┌──
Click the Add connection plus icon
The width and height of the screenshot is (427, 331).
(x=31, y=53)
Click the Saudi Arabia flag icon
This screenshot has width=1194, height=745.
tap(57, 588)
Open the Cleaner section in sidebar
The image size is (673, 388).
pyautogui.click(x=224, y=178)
└──
- [YOUR OBJECTIVE]:
In full and without edits, return the listing.

- [WRITTEN REPLY]:
Click the Add connection plus icon
The width and height of the screenshot is (427, 331).
(x=31, y=53)
Click the Saudi Arabia flag icon
This screenshot has width=1194, height=745.
tap(57, 588)
Open the Cleaner section in sidebar
The image size is (673, 388).
pyautogui.click(x=224, y=178)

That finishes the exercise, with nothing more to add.